[Supplied records]:

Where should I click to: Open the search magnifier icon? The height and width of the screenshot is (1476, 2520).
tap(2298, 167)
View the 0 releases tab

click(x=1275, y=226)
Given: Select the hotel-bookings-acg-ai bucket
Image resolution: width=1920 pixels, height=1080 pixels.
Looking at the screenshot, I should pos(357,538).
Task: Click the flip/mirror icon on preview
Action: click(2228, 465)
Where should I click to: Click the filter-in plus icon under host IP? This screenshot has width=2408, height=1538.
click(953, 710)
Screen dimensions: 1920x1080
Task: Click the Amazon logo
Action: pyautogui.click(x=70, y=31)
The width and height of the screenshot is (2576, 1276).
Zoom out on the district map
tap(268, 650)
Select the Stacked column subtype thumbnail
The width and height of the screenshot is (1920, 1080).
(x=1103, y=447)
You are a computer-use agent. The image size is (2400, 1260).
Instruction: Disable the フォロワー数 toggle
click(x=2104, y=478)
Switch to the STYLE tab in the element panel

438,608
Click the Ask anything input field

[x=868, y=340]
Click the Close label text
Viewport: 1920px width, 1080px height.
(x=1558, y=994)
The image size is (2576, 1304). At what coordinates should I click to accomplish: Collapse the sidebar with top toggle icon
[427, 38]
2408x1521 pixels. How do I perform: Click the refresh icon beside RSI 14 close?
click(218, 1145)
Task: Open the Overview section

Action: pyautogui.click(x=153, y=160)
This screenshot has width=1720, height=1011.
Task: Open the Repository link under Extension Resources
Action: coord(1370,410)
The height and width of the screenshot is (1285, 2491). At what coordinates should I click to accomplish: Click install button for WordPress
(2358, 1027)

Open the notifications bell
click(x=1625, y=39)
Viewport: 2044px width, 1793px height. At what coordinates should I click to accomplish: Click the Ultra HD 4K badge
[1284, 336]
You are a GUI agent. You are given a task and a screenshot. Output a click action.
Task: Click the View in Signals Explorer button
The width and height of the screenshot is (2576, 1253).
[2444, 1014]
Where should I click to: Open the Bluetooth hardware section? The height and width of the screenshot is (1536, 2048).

[Task to complete]: Every line of the material above should be set down again exactly.

[Answer for the task]:
Where should I click to: Open the search magnifier icon? The height and width of the screenshot is (1476, 2520).
tap(2298, 167)
View the 0 releases tab

click(x=1275, y=226)
Given: Select the hotel-bookings-acg-ai bucket
Image resolution: width=1920 pixels, height=1080 pixels.
Looking at the screenshot, I should pos(357,538).
Task: Click the flip/mirror icon on preview
Action: click(2228, 465)
Where should I click to: Click the filter-in plus icon under host IP? This screenshot has width=2408, height=1538.
click(953, 710)
Screen dimensions: 1920x1080
Task: Click the Amazon logo
Action: pyautogui.click(x=70, y=31)
The width and height of the screenshot is (2576, 1276).
Zoom out on the district map
tap(268, 650)
Select the Stacked column subtype thumbnail
The width and height of the screenshot is (1920, 1080).
(x=1103, y=447)
You are a computer-use agent. The image size is (2400, 1260).
Instruction: Disable the フォロワー数 toggle
click(x=2104, y=478)
Switch to the STYLE tab in the element panel

438,608
Click the Ask anything input field

[x=868, y=340]
Click the Close label text
Viewport: 1920px width, 1080px height.
(x=1558, y=994)
The image size is (2576, 1304). At what coordinates should I click to accomplish: Collapse the sidebar with top toggle icon
[427, 38]
2408x1521 pixels. How do I perform: Click the refresh icon beside RSI 14 close?
click(218, 1145)
Task: Open the Overview section

Action: pyautogui.click(x=153, y=160)
This screenshot has width=1720, height=1011.
Task: Open the Repository link under Extension Resources
Action: coord(1370,410)
The height and width of the screenshot is (1285, 2491). At what coordinates should I click to accomplish: Click install button for WordPress
(2358, 1027)

Open the notifications bell
click(x=1625, y=39)
Viewport: 2044px width, 1793px height. At what coordinates should I click to accomplish: Click the Ultra HD 4K badge
[1284, 336]
You are a GUI agent. You are given a task and a screenshot. Output a click action.
Task: Click the View in Signals Explorer button
The width and height of the screenshot is (2576, 1253).
[2444, 1014]
Where should I click to: Open the Bluetooth hardware section? The height and width of the screenshot is (1536, 2048).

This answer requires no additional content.